**TEXTE FOURNI**

Ce cadre législatif délimite bien les frontières de ce qui est considéré comme de la désinformation en ligne, mais la question reste complexe. En effet, la manière dont les fausses informations circulent sur les plateformes Internet est un sujet d’analyse de plus en plus approfondi. La propagation des "fake news" est rendue encore plus complexe par la diversité des acteurs impliqués : des individus, des groupes politiques, des entreprises et même des États. Ces acteurs peuvent avoir des motivations variées, mais souvent convergentes, à savoir influencer l’opinion publique, manipuler les résultats électoraux ou encore, parfois, déstabiliser des régimes politiques.

Les institutions européennes, conscientes de l'impact de la désinformation sur la démocratie, ont pris plusieurs mesures pour lutter contre ce phénomène. Par exemple, dans les conclusions du Conseil européen des 19 et 20 mars 2015, un appel à la responsabilité des plateformes en ligne a été lancé, afin qu'elles prennent des mesures actives pour prévenir la diffusion de contenu trompeur. De même, la résolution du Parlement européen du 15 juin 2017 a insisté sur la nécessité de réguler le marché numérique afin de contrer les manipulations de l'information. Ces actions visent à limiter la portée de la désinformation, mais elles soulèvent également des questions sur la liberté d'expression et la surveillance des contenus en ligne.

La question qui se pose alors est celle du rôle des médias dans la diffusion de ces informations erronées. Si les journaux traditionnels ont des obligations légales et éthiques qui les obligent à vérifier leurs sources, cette même exigence n'est pas toujours appliquée aux acteurs des nouvelles formes de médias, en particulier les plateformes de réseaux sociaux. Dans ce contexte, des cas comme celui de l'affaire Delfi v. Estonie (2015) illustrent le dilemme entre la régulation des contenus haineux et la liberté d'expression, notamment en ce qui concerne la responsabilité des plateformes pour les commentaires de leurs utilisateurs.

**OBJECTIF DE LA TÂCHE**
Rédigez la suite du texte sur la désinformation en ligne en reprenant juste après sa dernière phrase.

**DONNÉES**
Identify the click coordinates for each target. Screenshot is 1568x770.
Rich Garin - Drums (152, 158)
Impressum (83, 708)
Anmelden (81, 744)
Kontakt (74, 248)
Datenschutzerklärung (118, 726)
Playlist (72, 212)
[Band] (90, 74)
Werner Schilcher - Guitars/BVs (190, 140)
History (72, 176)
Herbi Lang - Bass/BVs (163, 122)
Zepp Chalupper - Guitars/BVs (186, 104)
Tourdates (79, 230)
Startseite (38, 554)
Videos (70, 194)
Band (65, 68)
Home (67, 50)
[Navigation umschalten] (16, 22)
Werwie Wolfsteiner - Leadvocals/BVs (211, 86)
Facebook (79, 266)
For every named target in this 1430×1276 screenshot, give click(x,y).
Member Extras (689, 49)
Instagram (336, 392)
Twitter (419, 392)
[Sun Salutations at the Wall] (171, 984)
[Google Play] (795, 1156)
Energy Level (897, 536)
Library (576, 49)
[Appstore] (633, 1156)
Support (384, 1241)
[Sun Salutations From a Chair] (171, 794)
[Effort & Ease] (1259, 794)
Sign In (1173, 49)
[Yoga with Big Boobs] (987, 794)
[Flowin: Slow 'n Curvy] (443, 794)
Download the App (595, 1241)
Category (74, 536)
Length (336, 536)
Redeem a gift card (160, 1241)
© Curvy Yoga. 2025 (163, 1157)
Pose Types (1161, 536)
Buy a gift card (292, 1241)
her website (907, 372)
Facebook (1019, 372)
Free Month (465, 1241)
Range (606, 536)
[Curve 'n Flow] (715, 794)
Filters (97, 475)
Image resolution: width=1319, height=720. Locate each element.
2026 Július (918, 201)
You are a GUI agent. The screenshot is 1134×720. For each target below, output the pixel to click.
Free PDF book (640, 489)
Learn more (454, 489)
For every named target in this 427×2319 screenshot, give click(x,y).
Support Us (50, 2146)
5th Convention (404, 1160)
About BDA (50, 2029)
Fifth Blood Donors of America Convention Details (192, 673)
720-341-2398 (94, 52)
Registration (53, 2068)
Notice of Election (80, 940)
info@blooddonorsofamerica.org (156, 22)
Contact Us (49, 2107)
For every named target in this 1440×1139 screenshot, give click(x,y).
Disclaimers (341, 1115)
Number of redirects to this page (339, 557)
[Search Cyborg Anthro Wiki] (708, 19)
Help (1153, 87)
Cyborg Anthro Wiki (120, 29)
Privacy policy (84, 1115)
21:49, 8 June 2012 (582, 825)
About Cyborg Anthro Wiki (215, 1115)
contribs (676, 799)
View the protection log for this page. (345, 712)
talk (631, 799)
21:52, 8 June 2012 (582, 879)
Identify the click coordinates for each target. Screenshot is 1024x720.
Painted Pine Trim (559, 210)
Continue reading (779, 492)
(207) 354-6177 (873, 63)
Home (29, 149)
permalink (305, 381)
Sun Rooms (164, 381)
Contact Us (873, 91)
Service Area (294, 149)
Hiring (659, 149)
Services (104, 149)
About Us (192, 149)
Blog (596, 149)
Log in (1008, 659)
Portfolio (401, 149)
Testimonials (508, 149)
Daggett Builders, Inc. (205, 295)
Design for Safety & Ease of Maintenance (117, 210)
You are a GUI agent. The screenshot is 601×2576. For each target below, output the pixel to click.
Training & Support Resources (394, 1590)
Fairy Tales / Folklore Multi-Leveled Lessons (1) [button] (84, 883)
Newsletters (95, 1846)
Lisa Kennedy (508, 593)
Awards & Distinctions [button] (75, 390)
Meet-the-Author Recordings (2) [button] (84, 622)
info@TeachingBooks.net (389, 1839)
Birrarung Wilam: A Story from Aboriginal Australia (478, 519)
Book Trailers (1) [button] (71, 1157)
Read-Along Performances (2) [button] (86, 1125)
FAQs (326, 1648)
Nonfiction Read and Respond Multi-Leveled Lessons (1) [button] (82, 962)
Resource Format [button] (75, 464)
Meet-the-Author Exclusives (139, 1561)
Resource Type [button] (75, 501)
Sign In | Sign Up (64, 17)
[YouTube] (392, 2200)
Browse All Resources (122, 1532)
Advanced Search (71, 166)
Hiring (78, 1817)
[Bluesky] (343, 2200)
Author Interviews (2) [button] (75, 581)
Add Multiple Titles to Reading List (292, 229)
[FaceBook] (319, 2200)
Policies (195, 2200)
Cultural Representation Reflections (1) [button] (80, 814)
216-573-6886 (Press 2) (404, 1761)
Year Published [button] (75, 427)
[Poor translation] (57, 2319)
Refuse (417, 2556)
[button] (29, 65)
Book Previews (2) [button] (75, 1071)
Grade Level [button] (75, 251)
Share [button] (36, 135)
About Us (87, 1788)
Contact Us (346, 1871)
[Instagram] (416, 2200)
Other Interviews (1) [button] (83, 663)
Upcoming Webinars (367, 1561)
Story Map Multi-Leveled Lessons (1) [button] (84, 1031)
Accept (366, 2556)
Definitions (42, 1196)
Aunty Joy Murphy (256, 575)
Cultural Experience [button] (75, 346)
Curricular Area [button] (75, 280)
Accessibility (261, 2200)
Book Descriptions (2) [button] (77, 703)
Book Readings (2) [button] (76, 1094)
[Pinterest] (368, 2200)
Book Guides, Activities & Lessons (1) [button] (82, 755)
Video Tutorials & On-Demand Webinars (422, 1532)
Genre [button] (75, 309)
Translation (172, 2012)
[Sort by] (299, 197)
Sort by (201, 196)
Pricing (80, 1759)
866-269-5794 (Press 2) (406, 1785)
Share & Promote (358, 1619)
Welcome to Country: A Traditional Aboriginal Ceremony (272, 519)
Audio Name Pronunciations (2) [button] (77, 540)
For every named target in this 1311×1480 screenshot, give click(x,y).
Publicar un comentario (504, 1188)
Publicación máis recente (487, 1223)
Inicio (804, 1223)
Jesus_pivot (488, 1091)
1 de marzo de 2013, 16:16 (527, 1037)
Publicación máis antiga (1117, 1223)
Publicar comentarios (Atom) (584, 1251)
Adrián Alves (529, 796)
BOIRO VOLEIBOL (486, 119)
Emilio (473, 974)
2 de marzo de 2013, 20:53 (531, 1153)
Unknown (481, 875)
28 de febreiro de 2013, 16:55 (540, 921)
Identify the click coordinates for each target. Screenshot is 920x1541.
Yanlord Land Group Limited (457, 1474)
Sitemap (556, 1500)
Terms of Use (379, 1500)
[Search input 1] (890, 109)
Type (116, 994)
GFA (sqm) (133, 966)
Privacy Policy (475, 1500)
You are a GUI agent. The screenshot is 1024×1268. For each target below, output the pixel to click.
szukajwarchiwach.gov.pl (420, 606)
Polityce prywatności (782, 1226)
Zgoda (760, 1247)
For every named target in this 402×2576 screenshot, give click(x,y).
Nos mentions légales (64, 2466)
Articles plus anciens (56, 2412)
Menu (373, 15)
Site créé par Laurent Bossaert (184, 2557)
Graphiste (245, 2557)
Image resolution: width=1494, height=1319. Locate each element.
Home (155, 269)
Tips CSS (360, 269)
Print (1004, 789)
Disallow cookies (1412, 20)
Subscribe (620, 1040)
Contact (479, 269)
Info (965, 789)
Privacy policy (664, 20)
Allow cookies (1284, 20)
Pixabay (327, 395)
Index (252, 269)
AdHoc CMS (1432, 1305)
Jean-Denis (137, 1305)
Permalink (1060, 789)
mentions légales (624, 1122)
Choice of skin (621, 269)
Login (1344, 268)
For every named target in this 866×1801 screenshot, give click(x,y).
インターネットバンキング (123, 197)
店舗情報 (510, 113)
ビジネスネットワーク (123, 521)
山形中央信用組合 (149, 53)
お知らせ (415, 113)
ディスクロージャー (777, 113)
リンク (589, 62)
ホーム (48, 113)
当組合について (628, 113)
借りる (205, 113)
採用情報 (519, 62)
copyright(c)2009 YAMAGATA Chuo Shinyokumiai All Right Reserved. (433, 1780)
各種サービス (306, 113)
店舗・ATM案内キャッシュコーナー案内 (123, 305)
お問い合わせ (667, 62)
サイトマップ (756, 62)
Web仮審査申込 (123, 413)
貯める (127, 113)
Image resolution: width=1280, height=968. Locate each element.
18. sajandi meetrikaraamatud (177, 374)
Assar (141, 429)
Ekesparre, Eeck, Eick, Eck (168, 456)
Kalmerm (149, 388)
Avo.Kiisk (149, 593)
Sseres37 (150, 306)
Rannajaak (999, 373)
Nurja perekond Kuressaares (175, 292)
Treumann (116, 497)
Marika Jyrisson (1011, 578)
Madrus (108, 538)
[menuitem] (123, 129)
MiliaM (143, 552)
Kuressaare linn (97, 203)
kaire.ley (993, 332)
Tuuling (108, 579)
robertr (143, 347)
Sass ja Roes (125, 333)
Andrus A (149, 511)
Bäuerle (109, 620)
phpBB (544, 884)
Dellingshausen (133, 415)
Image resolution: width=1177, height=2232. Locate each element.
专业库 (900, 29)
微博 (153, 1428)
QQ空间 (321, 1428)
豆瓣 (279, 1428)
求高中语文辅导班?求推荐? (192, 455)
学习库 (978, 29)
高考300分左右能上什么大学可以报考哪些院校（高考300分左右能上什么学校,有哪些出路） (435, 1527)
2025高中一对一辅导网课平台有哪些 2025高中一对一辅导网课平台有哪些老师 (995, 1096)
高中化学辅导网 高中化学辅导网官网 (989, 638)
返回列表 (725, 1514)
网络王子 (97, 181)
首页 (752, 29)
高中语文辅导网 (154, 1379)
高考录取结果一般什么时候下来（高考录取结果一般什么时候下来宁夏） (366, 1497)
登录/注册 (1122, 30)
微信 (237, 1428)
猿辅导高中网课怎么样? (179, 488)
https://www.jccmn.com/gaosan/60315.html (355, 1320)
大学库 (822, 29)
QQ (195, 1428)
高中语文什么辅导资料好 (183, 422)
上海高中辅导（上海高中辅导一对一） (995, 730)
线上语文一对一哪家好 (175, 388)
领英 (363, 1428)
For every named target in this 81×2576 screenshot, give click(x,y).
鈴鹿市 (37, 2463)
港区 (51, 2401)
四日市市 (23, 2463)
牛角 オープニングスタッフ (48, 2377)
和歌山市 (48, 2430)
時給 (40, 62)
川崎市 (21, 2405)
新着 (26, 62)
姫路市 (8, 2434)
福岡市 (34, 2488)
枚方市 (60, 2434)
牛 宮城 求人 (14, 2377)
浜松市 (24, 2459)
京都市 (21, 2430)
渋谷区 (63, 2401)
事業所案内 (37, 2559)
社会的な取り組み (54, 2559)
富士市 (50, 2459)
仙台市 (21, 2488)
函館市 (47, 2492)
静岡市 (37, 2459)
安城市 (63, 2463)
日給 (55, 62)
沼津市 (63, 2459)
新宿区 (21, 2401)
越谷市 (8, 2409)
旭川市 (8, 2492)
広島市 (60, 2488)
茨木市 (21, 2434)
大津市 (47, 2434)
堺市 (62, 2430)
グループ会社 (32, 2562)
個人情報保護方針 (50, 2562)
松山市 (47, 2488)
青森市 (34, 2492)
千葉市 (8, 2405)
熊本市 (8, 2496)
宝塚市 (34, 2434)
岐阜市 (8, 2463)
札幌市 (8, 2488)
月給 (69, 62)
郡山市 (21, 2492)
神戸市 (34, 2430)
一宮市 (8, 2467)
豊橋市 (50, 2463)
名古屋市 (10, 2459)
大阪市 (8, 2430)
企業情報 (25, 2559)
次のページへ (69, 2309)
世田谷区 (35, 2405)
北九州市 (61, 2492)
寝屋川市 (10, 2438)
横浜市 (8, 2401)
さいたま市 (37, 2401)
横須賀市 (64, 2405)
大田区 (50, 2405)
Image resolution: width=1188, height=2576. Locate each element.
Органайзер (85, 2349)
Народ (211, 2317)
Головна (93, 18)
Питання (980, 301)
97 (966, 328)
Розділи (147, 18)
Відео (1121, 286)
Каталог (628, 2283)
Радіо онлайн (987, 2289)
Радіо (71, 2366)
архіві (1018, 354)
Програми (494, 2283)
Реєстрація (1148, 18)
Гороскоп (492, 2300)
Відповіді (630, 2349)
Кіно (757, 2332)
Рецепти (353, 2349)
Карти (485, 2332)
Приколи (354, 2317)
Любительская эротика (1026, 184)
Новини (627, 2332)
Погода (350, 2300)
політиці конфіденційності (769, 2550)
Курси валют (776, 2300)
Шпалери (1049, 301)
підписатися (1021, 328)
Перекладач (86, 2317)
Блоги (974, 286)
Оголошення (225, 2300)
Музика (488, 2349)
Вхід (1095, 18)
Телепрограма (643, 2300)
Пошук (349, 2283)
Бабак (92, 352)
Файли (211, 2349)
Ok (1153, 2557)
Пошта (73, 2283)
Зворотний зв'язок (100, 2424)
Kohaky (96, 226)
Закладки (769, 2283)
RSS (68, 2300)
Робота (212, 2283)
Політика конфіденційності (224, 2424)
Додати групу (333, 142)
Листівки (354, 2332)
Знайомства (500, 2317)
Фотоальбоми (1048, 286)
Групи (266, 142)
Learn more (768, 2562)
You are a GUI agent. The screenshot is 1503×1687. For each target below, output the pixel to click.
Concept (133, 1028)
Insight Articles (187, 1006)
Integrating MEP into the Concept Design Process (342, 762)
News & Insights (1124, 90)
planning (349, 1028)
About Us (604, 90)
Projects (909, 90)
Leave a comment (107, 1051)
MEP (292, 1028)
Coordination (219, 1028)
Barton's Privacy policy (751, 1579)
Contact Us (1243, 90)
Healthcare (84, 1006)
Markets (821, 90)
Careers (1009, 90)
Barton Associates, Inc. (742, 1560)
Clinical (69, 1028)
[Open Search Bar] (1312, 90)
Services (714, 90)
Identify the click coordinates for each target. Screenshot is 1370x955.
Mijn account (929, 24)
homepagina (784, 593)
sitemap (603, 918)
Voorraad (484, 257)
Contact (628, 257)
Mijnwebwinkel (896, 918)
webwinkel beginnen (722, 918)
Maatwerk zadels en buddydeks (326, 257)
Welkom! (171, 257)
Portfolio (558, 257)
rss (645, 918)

**RÉSULTAT**
Dans ce cadre, les mécanismes de régulation en place pour lutter contre la désinformation en ligne sont nombreux, mais leur efficacité reste souvent discutée. La réglementation sur la suppression de contenu dans le cadre des réseaux sociaux, telle que la loi allemande NetzDG (2017), impose aux plateformes de retirer les contenus haineux et trompeurs sous peine de sanctions. Cependant, cette approche soulève des inquiétudes concernant la liberté d'expression et les risques d'une censure excessive, où les plateformes pourraient être incitées à supprimer des contenus non seulement nuisibles, mais aussi des opinions divergentes.

Il est également nécessaire de prendre en compte la dimension politique de la désinformation. Si la définition de la désinformation par le Code de l'UE exclut explicitement les informations politiques, la frontière entre information politique et désinformation reste floue. Par exemple, les gouvernements peuvent, dans certains cas, manipuler les informations à des fins politiques, tout en échappant à la régulation européenne. Cela devient particulièrement préoccupant lors des périodes électorales où la circulation de "fake news" peut avoir un impact direct sur les résultats des élections.

La notion de "fake news" s'étend également à des domaines plus vastes, comme la santé publique, où la propagation de fausses informations peut avoir des conséquences graves. Les campagnes anti-vaccination en sont un exemple frappant. La désinformation dans ce domaine est souvent alimentée par des théories du complot et des campagnes orchestrées, parfois par des acteurs malveillants ou simplement ignorants des faits scientifiques.

Enfin, il convient de souligner qu'une partie de la population, en particulier dans certaines régions, reste vulnérable à la désinformation en ligne en raison d'un manque d'éducation aux médias et d'une faible littératie numérique. Il est essentiel que les politiques publiques intègrent la nécessité de développer des compétences critiques chez les citoyens, leur permettant de distinguer les informations fiables de celles qui ne le sont pas. Les efforts de vérification des faits, bien que nécessaires, ne suffisent pas à eux seuls si la capacité de discernement du public n'est pas renforcée.